標準的な次トークン予測（NTP）は、出力ロジット空間における離散ラベルのみを用いて言語モデルを教師あり学習する。本稿では、この疎なワンホット教師信号により潜在表現空間が十分に拘束されず、隠れ状態が退化した異方性配置へと漂流し、汎化性能を制限し得ると主張する。この問題に対処するため、我々は次暗黙トークン予測（NITP）を提案する。NITPは、離散予測に加えて、表現空間内で直接的に密な連続教師信号を導入する。NITPは、同一モデルの浅い層の表現を安定した自己教師付きターゲットとして使用し、次トークンの暗黙的な意味内容を予測するようモデルを訓練する。理論的な解析により、NITPが拘束されていない自由度を緩和し、コンパクトで構造化された表現幾何を促進することで、最適化のランドスケープを正則化することを示す。実験的には、0.5Bから9Bパラメータの高密度モデルおよびMoEモデルにおいて、NITPは無視できる計算オーバーヘッドで下流性能を一貫して向上させる。9BのMoEモデルでは、NITPはMMLU-Proで5.7%の絶対改善、C3で6.4%、CommonsenseQAで4.3%の改善を達成し、訓練FLOPsは約2%の追加、推論コストは追加なしである。

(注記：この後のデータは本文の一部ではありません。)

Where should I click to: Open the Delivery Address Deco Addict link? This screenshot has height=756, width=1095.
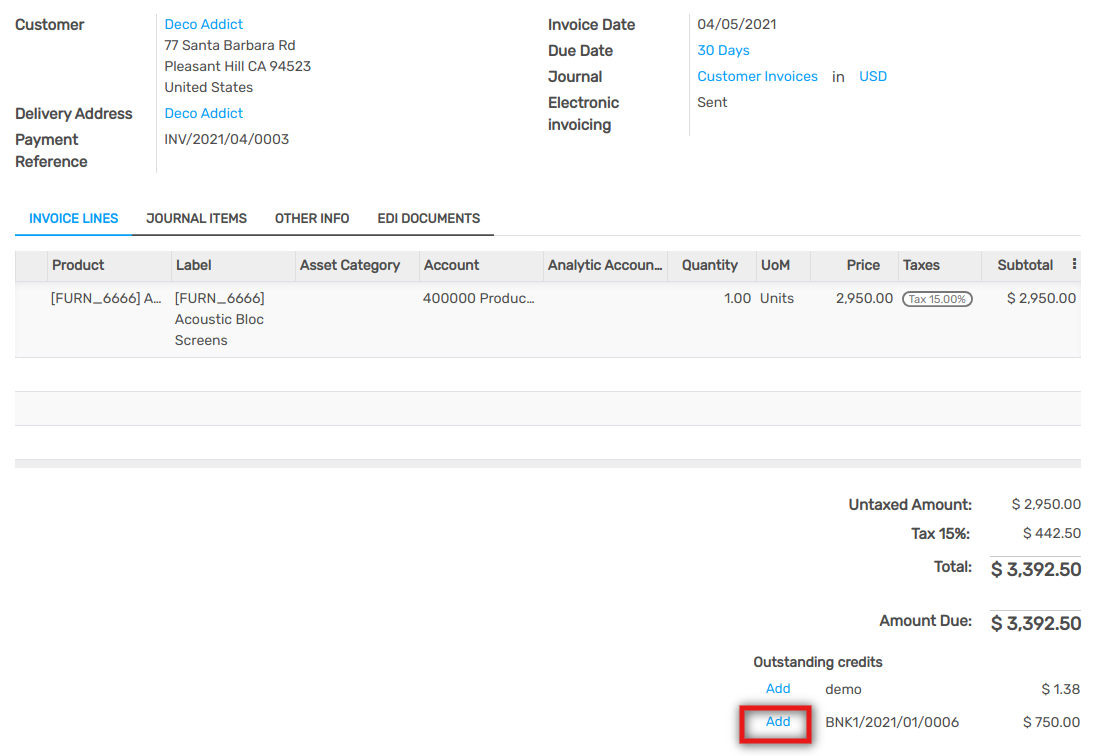(x=204, y=113)
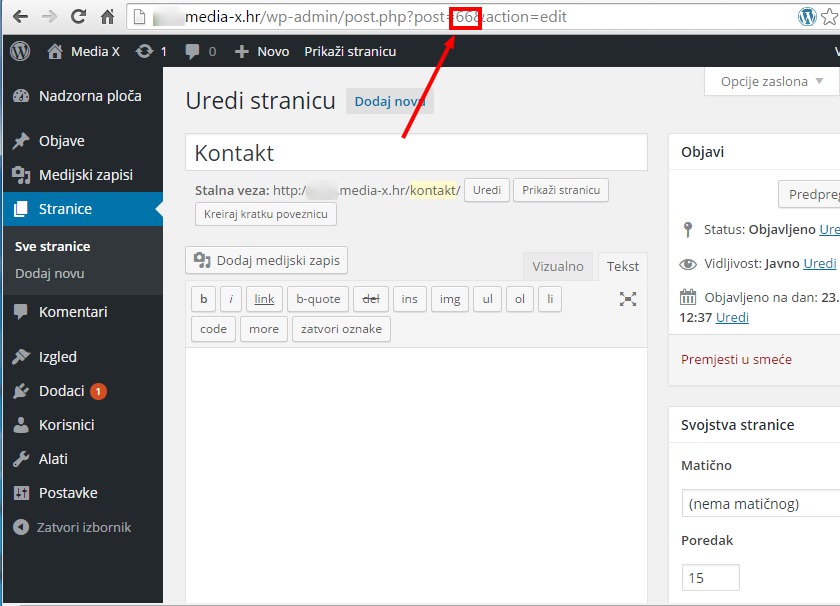
Task: Expand Opcije zaslona screen options
Action: pyautogui.click(x=771, y=81)
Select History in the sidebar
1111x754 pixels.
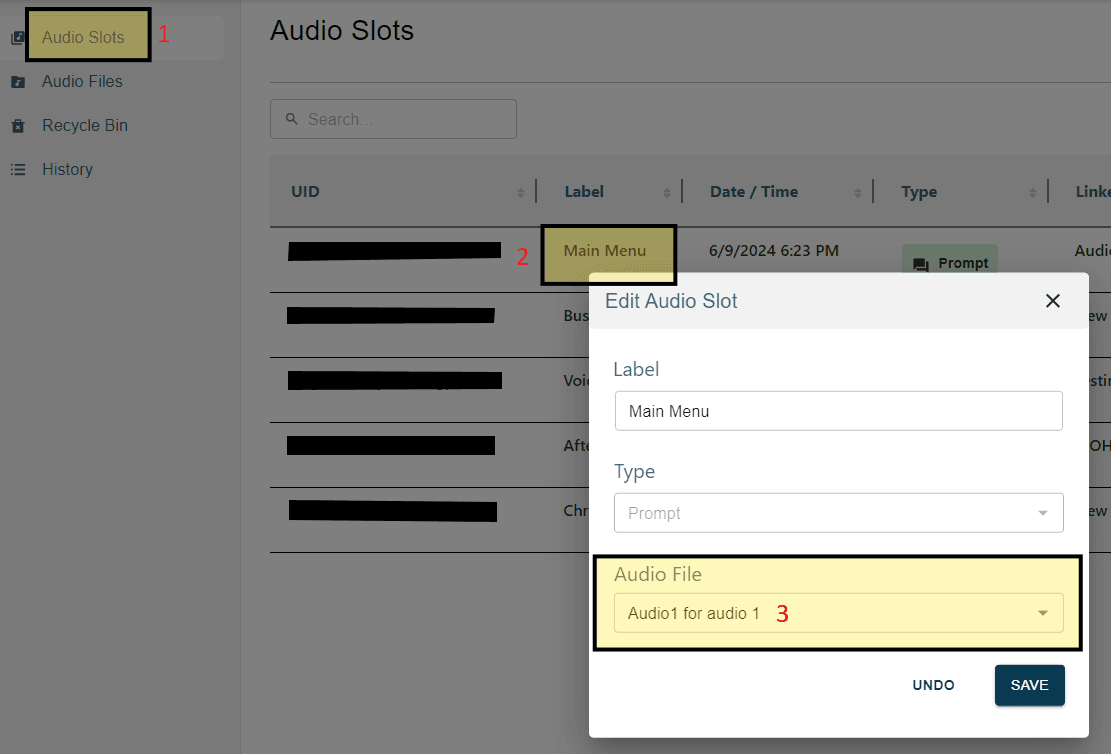67,169
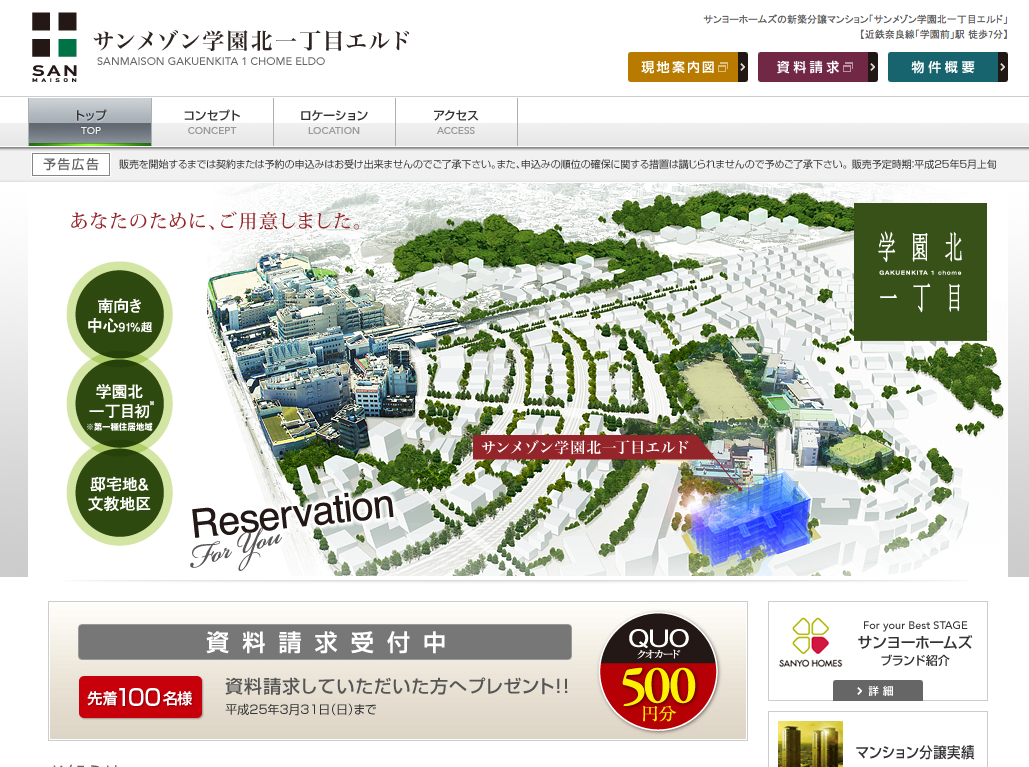
Task: Go to the ロケーション LOCATION tab
Action: tap(334, 122)
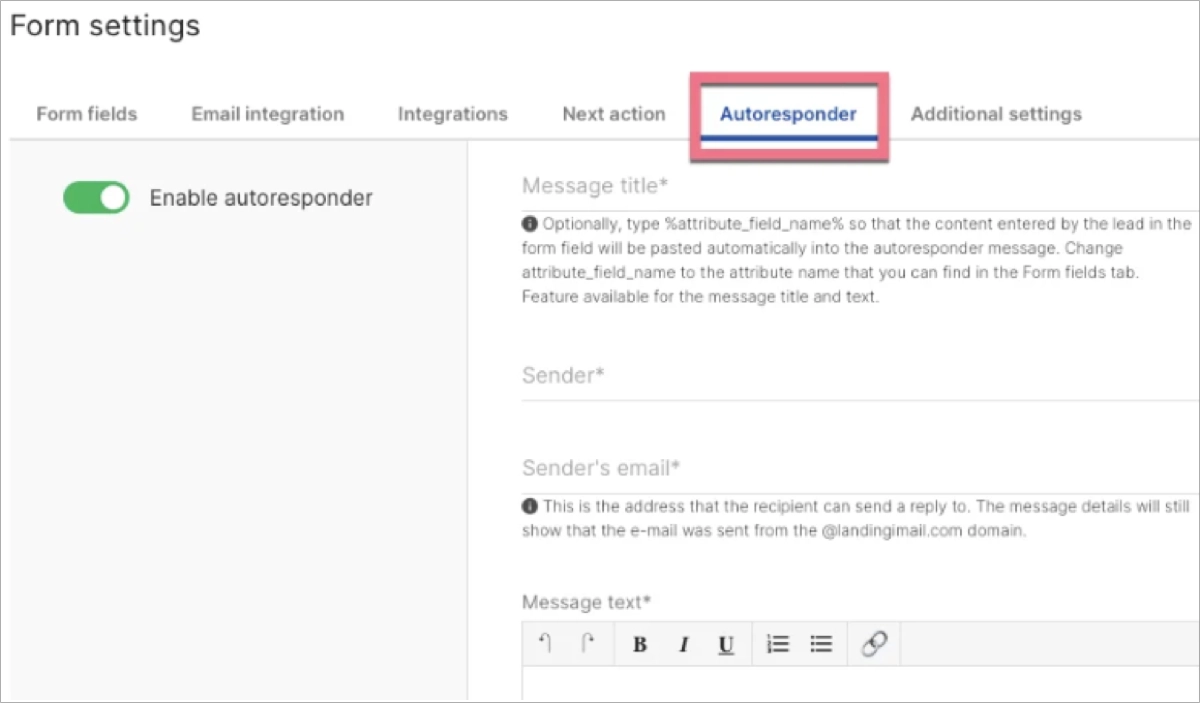1200x703 pixels.
Task: Insert a numbered list in the message editor
Action: point(777,643)
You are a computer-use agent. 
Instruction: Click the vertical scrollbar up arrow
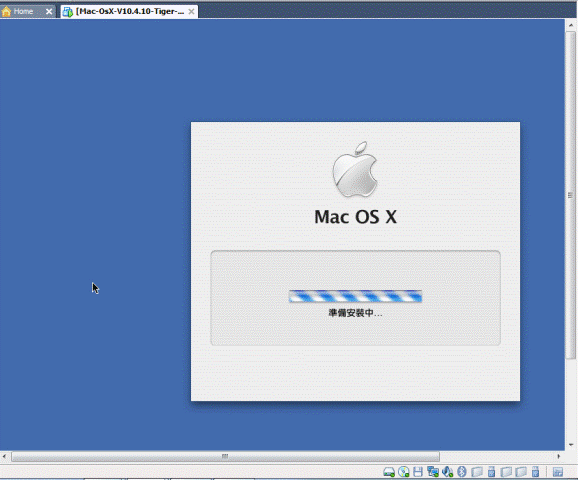pos(571,25)
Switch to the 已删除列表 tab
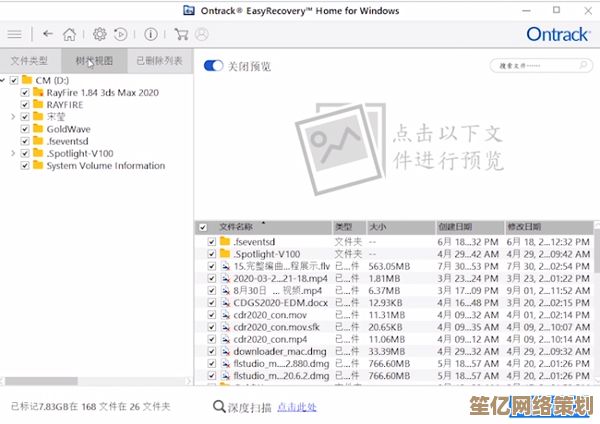This screenshot has height=424, width=600. [160, 61]
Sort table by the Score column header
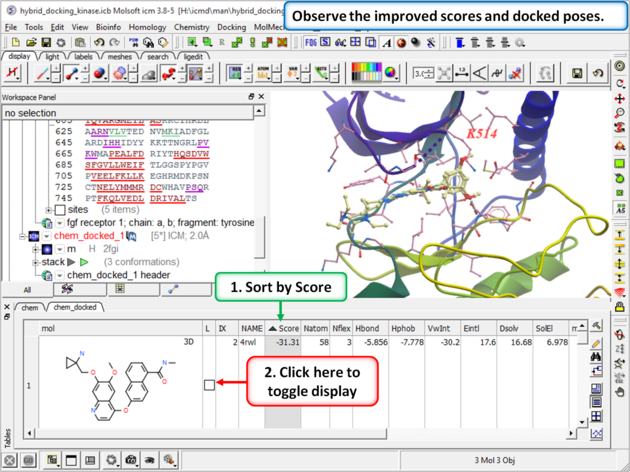This screenshot has width=630, height=472. pyautogui.click(x=283, y=328)
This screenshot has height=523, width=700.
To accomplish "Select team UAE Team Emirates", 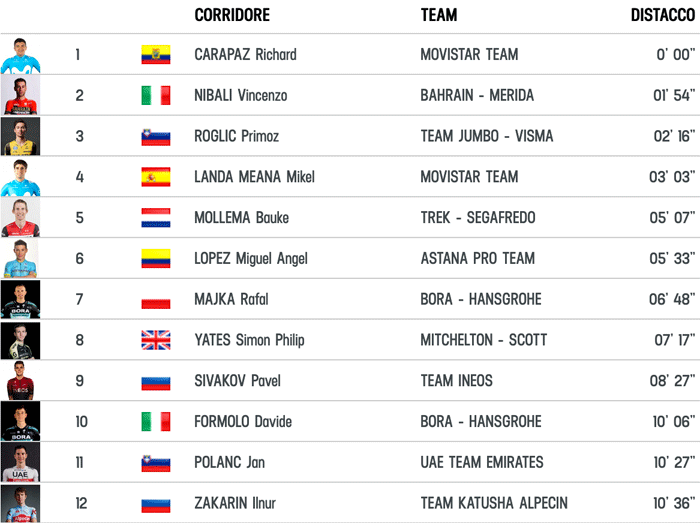I will [x=482, y=463].
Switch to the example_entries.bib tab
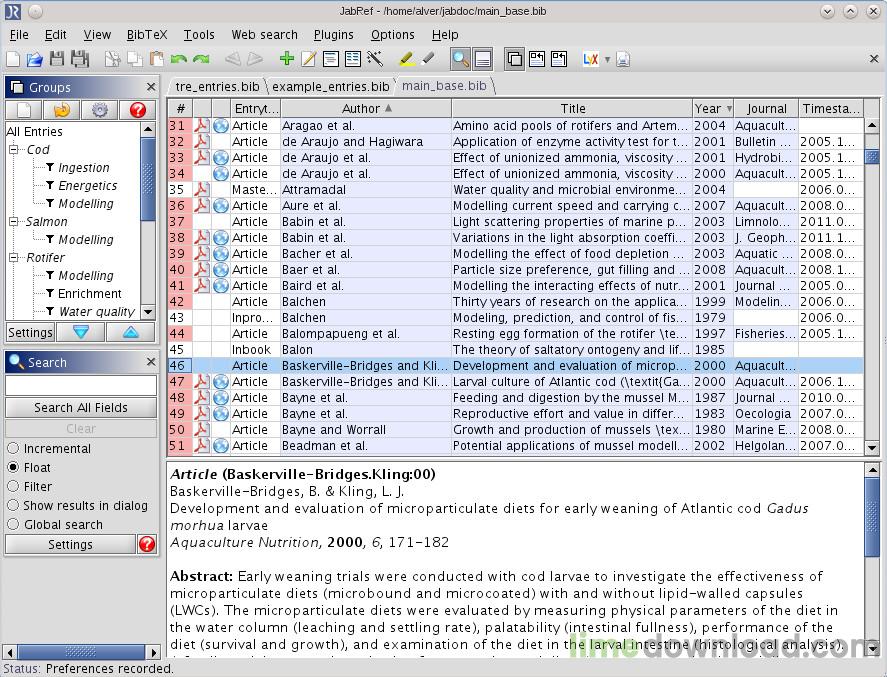Viewport: 887px width, 677px height. tap(330, 87)
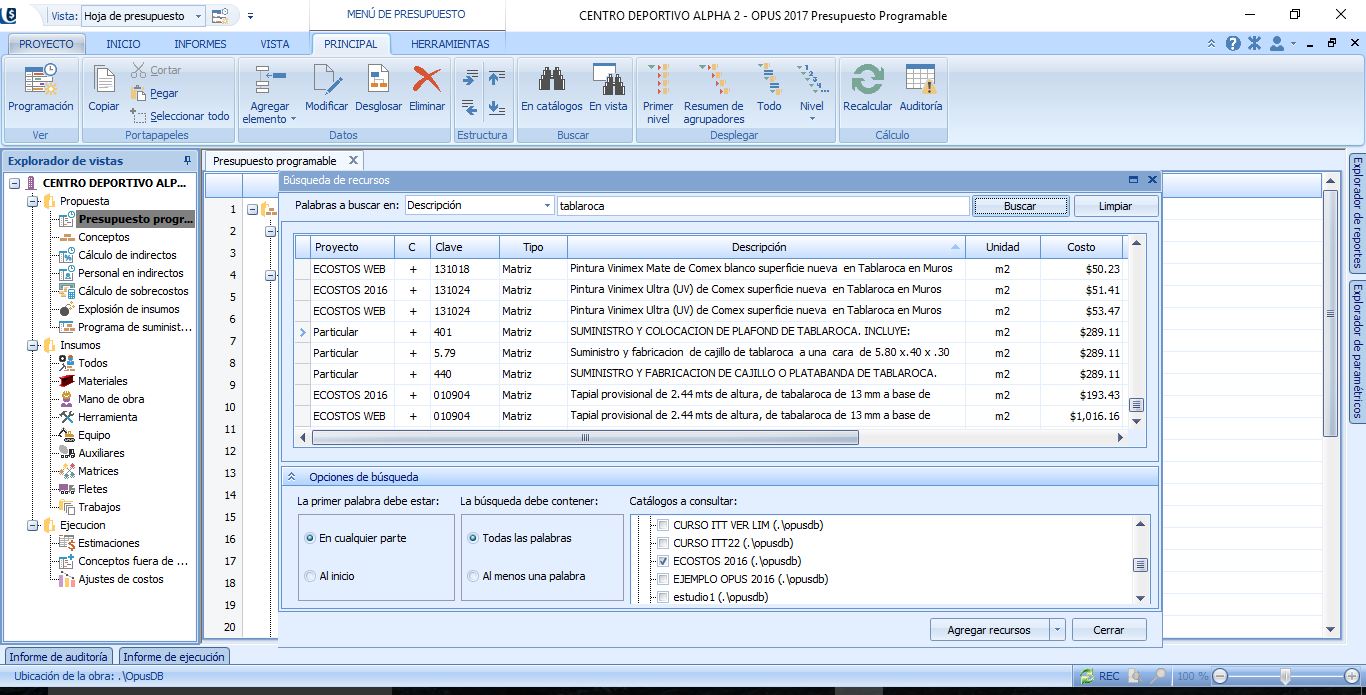1366x695 pixels.
Task: Switch to the HERRAMIENTAS ribbon tab
Action: click(x=450, y=44)
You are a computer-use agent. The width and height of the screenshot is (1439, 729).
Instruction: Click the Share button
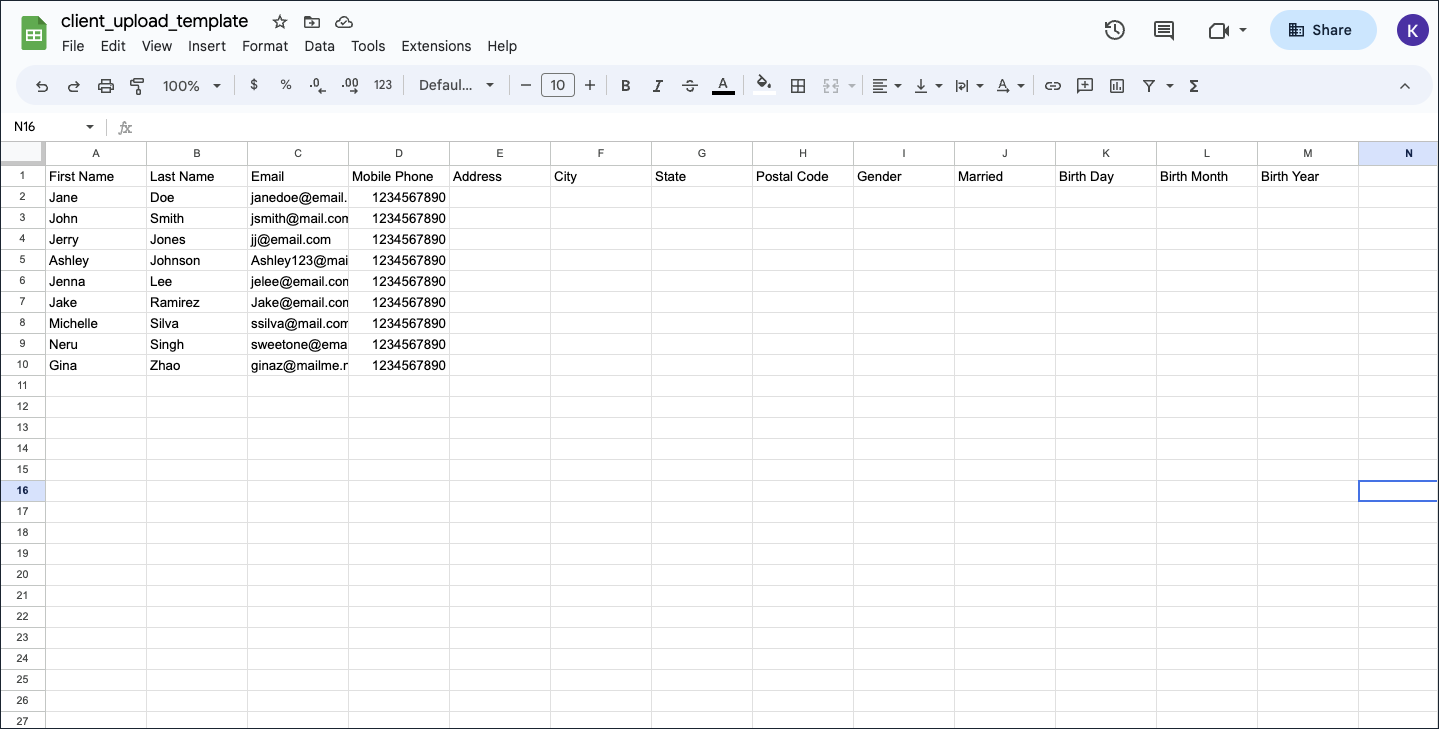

実装はhttps://github.com/aHapBean/NITPで公開している。

English

Standard next-token prediction (NTP) supervises language models solely through discrete labels in the output logit space. We argue that this sparse one-hot supervision leaves the latent representation space under-constrained, allowing hidden states to drift into degenerate and anisotropic configurations that can limit generalization. To address this issue, we propose Next Implicit Token Prediction (NITP), which augments discrete prediction with dense continuous supervision directly in the representation space. NITP trains the model to predict the implicit semantic content of the next token, using shallow-layer representations from the same model as stable self-supervised targets. We provide theoretical analysis showing that NITP regularizes the optimization landscape by mitigating under-constrained degrees of freedom and encouraging a compact, structured representation geometry. Empirically, across dense and MoE models ranging from 0.5B to 9B parameters, NITP consistently improves downstream performance with negligible computational overhead. On a 9B MoE model, NITP achieves a 5.7% absolute improvement on MMLU-Pro, along with gains of 6.4% on C3 and 4.3% on CommonsenseQA, with approximately 2% additional training FLOPs and no additional inference cost. Our implementation is available at https://github.com/aHapBean/NITP.